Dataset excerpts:
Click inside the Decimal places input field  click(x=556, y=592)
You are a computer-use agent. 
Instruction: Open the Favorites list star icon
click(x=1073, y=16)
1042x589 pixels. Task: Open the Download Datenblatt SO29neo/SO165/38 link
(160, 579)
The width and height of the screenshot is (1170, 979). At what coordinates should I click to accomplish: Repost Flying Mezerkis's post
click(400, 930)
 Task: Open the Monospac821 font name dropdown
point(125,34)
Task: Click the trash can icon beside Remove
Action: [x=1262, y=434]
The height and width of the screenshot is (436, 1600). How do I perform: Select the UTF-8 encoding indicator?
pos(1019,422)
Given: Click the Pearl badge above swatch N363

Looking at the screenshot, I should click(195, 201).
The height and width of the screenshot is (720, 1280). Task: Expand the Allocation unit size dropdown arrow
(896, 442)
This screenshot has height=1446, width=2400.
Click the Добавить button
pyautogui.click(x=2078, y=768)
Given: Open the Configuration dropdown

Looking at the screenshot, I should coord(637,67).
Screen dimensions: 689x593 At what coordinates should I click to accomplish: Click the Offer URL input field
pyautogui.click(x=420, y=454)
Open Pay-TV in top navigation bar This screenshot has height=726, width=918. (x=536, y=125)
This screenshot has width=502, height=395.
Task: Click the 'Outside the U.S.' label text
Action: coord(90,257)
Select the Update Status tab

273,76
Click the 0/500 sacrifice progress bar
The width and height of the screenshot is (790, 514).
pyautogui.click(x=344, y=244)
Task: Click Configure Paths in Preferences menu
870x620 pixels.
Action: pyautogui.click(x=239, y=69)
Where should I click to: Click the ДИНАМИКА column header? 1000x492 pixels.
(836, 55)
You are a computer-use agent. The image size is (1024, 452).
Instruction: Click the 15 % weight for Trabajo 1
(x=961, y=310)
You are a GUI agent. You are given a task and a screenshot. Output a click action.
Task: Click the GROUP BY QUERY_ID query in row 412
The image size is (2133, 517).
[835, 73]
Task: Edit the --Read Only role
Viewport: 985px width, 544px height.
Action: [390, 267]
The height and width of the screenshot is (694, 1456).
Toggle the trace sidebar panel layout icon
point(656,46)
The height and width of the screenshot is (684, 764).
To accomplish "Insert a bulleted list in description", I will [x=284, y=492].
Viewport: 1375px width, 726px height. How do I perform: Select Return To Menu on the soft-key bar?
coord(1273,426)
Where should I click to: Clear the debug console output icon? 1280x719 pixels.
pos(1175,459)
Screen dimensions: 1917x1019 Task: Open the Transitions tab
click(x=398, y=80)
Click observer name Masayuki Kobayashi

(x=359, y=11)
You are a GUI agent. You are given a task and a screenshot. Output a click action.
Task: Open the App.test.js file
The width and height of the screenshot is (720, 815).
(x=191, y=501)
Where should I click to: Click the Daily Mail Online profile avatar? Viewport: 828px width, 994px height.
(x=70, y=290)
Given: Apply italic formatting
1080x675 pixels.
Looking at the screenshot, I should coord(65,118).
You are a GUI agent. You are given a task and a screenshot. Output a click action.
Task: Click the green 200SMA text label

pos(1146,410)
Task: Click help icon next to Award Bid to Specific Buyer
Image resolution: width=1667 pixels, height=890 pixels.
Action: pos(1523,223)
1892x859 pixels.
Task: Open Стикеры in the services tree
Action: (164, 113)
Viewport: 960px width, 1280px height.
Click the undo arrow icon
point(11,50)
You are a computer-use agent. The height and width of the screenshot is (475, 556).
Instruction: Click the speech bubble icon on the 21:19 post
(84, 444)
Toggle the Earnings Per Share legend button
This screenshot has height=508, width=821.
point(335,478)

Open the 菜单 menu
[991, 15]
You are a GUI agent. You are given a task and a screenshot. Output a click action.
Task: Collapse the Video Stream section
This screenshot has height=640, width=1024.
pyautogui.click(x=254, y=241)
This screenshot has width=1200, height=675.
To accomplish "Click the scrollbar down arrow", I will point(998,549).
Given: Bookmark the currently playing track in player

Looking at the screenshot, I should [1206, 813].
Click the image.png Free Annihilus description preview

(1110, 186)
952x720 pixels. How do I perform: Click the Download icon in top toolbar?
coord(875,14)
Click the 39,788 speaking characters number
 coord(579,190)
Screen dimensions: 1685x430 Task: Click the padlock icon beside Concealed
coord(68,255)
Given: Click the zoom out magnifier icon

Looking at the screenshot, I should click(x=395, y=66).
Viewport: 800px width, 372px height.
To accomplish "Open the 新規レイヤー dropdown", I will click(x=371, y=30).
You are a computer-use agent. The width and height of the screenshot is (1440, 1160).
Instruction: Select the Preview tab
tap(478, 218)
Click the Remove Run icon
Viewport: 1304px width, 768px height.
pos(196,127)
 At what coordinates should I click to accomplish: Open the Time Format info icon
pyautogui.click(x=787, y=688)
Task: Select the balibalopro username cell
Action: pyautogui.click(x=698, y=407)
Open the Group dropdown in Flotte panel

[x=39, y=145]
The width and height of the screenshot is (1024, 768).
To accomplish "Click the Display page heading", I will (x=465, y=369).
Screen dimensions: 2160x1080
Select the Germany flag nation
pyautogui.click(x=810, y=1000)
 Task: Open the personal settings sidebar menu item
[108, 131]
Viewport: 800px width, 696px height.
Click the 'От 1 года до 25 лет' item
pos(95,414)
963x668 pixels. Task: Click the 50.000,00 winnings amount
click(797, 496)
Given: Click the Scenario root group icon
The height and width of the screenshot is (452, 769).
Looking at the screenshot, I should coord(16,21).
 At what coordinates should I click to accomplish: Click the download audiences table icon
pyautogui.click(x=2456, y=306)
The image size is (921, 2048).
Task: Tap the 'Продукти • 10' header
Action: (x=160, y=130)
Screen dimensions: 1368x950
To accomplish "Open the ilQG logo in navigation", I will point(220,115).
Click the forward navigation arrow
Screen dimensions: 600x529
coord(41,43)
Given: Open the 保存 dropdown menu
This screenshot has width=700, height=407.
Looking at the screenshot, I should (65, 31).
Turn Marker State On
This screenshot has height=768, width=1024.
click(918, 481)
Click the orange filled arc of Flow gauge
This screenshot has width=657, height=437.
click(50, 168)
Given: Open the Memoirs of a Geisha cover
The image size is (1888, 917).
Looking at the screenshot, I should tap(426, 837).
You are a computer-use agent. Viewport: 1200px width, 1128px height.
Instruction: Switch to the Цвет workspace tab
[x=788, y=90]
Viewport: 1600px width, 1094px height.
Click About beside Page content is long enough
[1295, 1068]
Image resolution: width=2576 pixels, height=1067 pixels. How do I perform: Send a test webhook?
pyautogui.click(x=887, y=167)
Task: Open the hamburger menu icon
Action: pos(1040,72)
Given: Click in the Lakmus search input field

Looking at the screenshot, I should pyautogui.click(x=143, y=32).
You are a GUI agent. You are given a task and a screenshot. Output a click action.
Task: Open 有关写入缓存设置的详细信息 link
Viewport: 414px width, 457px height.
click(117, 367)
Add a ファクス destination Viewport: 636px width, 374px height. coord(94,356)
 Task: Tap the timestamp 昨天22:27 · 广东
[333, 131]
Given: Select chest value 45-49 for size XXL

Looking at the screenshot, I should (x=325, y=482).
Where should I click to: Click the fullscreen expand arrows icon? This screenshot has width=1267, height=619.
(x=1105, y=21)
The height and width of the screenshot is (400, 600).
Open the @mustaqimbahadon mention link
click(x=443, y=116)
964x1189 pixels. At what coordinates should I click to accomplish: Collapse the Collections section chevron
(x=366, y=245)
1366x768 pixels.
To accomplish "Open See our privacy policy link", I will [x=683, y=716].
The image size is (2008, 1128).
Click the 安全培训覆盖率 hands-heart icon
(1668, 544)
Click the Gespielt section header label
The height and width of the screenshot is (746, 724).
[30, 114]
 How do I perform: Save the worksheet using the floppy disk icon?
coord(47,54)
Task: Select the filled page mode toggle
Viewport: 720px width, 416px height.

* **Task objective**: Return the span of lines in the data above that opens at the line with "Instruction: Switch to the Цвет workspace tab" and closes at the line with "Add a ファクス destination", exactly, ends included, nothing else.

* **The completed task**:
Instruction: Switch to the Цвет workspace tab
[x=788, y=90]
Viewport: 1600px width, 1094px height.
Click About beside Page content is long enough
[1295, 1068]
Image resolution: width=2576 pixels, height=1067 pixels. How do I perform: Send a test webhook?
pyautogui.click(x=887, y=167)
Task: Open the hamburger menu icon
Action: pos(1040,72)
Given: Click in the Lakmus search input field

Looking at the screenshot, I should pyautogui.click(x=143, y=32).
You are a GUI agent. You are given a task and a screenshot. Output a click action.
Task: Open 有关写入缓存设置的详细信息 link
Viewport: 414px width, 457px height.
click(117, 367)
Add a ファクス destination Viewport: 636px width, 374px height. coord(94,356)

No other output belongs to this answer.